With the government moving towards introducing more privatisation into the driver training and testing market, how do you think this will affect standards?

With the privatisation ideologies of the present government, it is unlikely that our industry will be left untouched. In fact, test centres closing and examiners now using accredited locations such as B&Q and Halfords, it is already in the mix. So how far will it go or should it go? The government’s unlikely to invest in increasing driver training schemes and I think the private sector has to come in and raise the standards. That’s the most important thing so I wouldn’t be against it as long as those standards are arguably higher than the ones we have at the moment. And if it means it gets on the radar, and it means we get a higher level of driver training, higher skills with ADIs, and that’s translated into better awareness for drivers, then that’s got to be a good thing.”

Driver assistance technology continues to dominate car design – is it a good thing, and are drivers capable of utilising these technological marvels or should there be more training?

“Technology – while you still have a steering wheel, you must train people to understand new technology otherwise the aids will cause their own problems and dangers.”

What is so great about driving?

“Driving is something truly special the 20th century’s most amazing thing; freewill, going where you want, endless horizons, or at least it was. It isn’t the case now unless you can find a clear piece of road. Its unique among all those things that human beings can experience – speed and noise and the idea of controlling this object and being able to literally go wherever you want to go is the democratisation of personal liberty and that’s why people get so emotional about it. And the joy for me in all that personal liberty and free will, is this knowledge I can do this because I’ve got this really high level of skill, and anything that’s new and rich and strange and wonderful sensation it throws at me, I can cope with because I am a skilled driver. That makes the whole experience so much more intense, emotional, rewarding is because of that high level of skill that make you really confident at the wheel.

With all the recent fuss about diesels, where does the blame really lie and where do you think drivers should be looking to fuel their new cars – petrol, diesel, electric, hybrid, hydrogen, LPG…?

“Electric cars. I have had a Citroen C zero for a number of years and use it every day. The outcome from the VW emissions scandal is that we really have to sort this out. Now is the time for electric cars, hybrids, hydrogen fuel cells, and we’ll see manufacturers really putting serious R&D into it”.

If you get into an electric car you get a completely new sensation that is silent speed.
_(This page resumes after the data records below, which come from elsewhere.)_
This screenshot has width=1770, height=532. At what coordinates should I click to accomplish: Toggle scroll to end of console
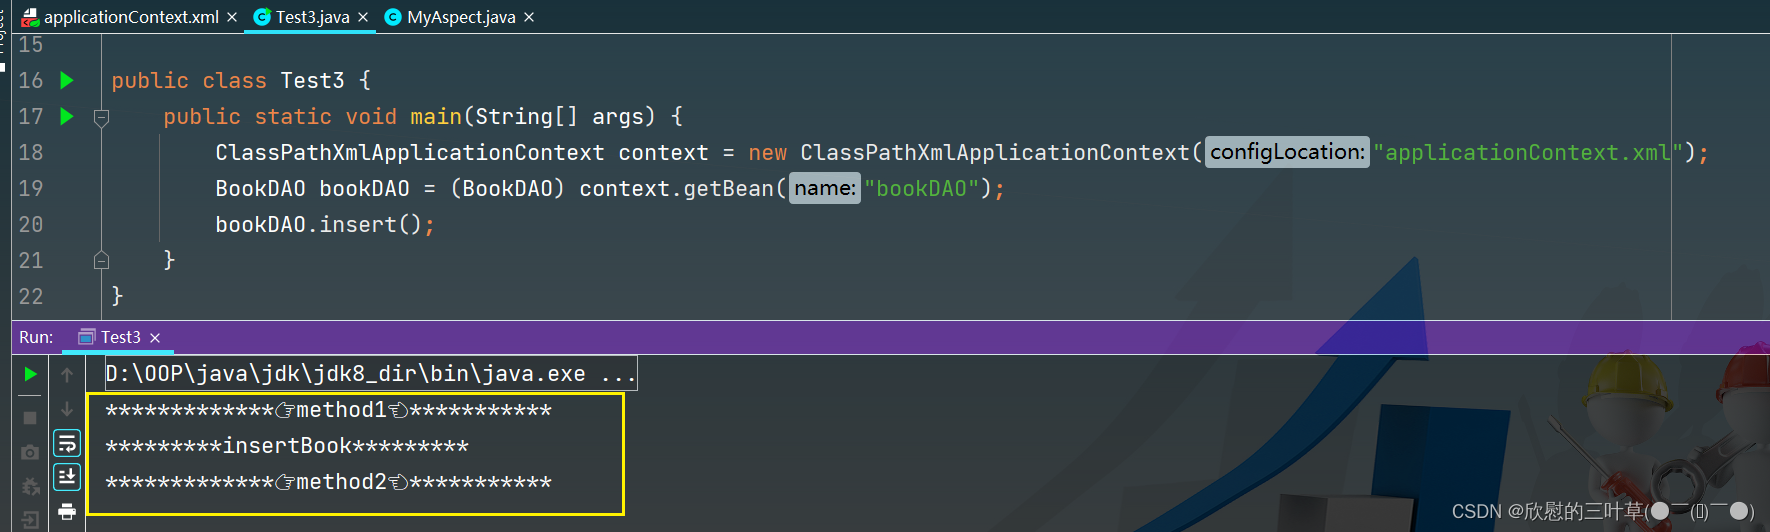tap(67, 477)
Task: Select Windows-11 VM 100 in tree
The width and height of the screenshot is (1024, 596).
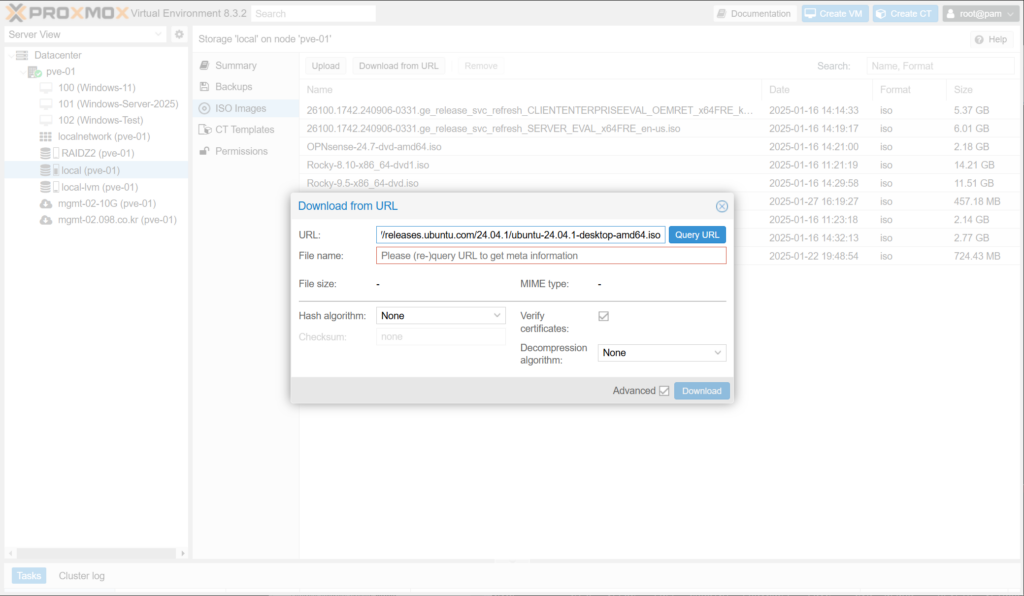Action: pyautogui.click(x=96, y=88)
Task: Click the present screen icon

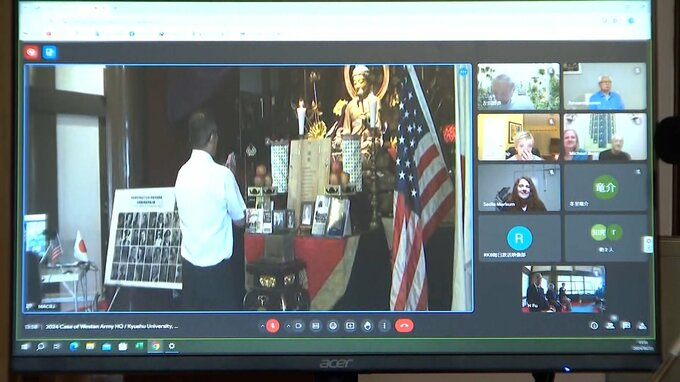Action: coord(350,326)
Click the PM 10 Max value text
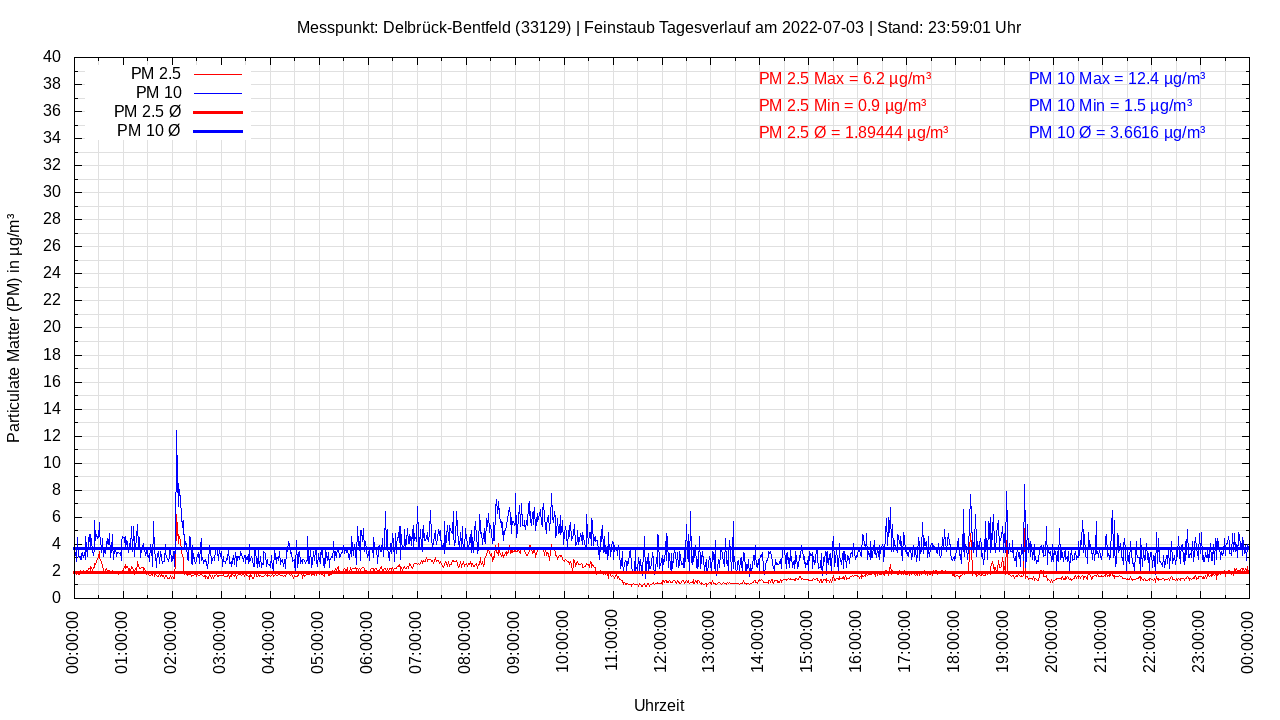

They are in their own way more fun because it something you have never experienced before – silent speed. Speed is a manmade sensation, and it’s always been accompanied by noise. But if you’re in an electric car, which is just eerily quiet, you sit there thinking this is the future, this is the way. I am a complete advocate of this new technology which will clean our air, and make our mobility cheaper and more affordable, and that has to be a good thing.”

What’s your favourite car?

“The AC Cobra, an original 7 litre. It made you drive on the knife edge, everything you did had an immediate consequence. Your skill set is tested; you were grinding your teeth with fear and excitement, and adrenaline just shooting through your veins.”

What’s your favourite drive?

“The Pacific Coast Highway from LA to San Francisco. I’ve done it in an array of different American classics, and it’s just great with the sea on the left hand side, and then all these hills and Hollywood houses on the right, and it’s a dream drive with the hood down and the Eagles playing Hotel California on the 8-track.”

What’s your motto?

“How can this person hurt me? You have to drive thinking every other driver is a whack job, how are they going to hurt me, and be prepared.”